Narrating her challenges, Lawal said parents were not allowing children to accept the polio vaccine due to myths “– people used to believe that once they gave children the vaccine the child would become infertile.”
She said parents were suspicious of offering the vaccine free when treatment for conditions like malaria was not free.
“But I have 10 children and I used my children as an example because all my 10 kids had their vaccinations. So I showed them ‘look how healthy my kids are’. That has been able to persuade them,” Lawal said.
Dr Richard Kojan from the Democratic Republic of Congo received the Game Changing Innovator Award.
Kojan was selected for his transformative innovation of the CUBE, a portable bio-secure emergency care unit which allows close monitoring of Ebola patients by doctors, as well as safe interaction between patients and their loved ones.
Nominated by the ELMA Philanthropies, he has revolutionised how Ebola patients are treated out of medical isolation.

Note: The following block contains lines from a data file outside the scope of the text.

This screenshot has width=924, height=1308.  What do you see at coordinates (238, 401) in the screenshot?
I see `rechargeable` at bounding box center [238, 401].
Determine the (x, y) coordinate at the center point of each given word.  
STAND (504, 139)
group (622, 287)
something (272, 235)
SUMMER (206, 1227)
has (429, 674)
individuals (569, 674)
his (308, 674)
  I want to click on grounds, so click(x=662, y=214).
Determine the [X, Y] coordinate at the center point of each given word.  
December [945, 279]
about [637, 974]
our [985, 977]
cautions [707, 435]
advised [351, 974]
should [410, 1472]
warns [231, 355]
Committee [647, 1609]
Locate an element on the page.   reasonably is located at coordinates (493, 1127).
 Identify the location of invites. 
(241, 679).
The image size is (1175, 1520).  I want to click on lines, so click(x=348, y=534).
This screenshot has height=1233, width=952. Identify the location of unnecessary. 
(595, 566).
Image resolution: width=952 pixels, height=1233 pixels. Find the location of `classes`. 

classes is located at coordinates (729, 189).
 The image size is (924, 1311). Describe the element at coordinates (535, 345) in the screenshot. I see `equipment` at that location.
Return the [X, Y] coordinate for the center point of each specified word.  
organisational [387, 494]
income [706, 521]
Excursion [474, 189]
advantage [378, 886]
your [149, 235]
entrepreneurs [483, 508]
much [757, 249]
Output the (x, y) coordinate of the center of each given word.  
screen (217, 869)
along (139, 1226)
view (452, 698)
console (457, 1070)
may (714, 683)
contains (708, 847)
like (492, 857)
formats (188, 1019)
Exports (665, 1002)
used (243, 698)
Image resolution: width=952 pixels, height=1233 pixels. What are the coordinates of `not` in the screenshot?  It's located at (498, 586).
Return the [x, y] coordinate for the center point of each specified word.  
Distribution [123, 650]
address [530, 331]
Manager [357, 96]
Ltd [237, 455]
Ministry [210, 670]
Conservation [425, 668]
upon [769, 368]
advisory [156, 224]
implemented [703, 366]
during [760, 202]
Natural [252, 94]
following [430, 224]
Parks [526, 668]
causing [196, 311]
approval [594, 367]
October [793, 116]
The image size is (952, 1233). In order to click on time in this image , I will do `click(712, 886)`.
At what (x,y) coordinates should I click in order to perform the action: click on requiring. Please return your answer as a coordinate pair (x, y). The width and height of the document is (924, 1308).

Olivia Ngou from Cameroon received the Rising Champion Award. He was honoured for co-founding and leading the Civil Society for Malaria Elimination (CS4ME), a global network of civil society organizations dedicated to ensuring that communities are at the centre of efforts to eliminate malaria.
Ngou was nominated by Malaria No More. He also helped health workers influence the Cameroon government to increase domestic funding for malaria by more than 400 per cent in recent years.
Also, a renowned American epidemiologist and physician Dr William H. Foege was awarded the Lifetime Achievement Award for dedicating his career to disease elimination.
Dr Foege is best known for devising the global strategy that resulted in the eradication of smallpox 40 years ago.
Awards were presented by Bill Gates, co-chairman of the Bill & Melinda Gates Foundation.